Bazen düşünüyorum; ben çok mu saf bir adamım yoksa çok mu idealist? diye. Harran Üniversitesi denilen bu "kara bahtlı" kuruma intisap edeli tam 16 yıl olmuş. Zaten Üniversitenin mazisi de 17 yıl. Neden "gül gibi mesleğini", doktorluğu bırakıp akademik hayata atıldın diye soracak olursanız, bunun birkaç sebebi vardı. Birincisi 3 yıl doktorluk yaptım ve tıp uygulamasına ve meslektaşlarımın "haline" baktım, karar verdim "Bu iş benim yapacağım iş değil." diye. Bu işi yaparken ben kafamı yastığa rahat koyup uyuyamazdım, bir çıkış yolu arıyordum. İkincisi, temel bilimler, özellikle de deontoloji istiyordum ve 1992’de yeni kurulan 15 üniversiteden yalnızca Harran ve Denizli Üniversiteleri Deontoloji kadrosu ile yurt dışına eleman gönderiyordu.
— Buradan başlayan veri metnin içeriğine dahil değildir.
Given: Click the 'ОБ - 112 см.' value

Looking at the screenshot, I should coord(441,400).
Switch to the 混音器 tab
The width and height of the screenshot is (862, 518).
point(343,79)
Ben, eşimle beraber Harran’ı tercih ettim, çünkü ismini çok beğendim. Hem, okuduğum yazılar Urfa’nın 2000’li yıllarda ülkenin metropol şehirlerinden birisi olacağını söylüyordu. Herhalde "metropol şehrin" üniversitesi de ona göre olurdu. Nereden bilirdim 2009’a gelindiğinde kampusunun hâlâ bitmeyeceğini, hastanesinin hâlâ kampusa taşınmayacağını.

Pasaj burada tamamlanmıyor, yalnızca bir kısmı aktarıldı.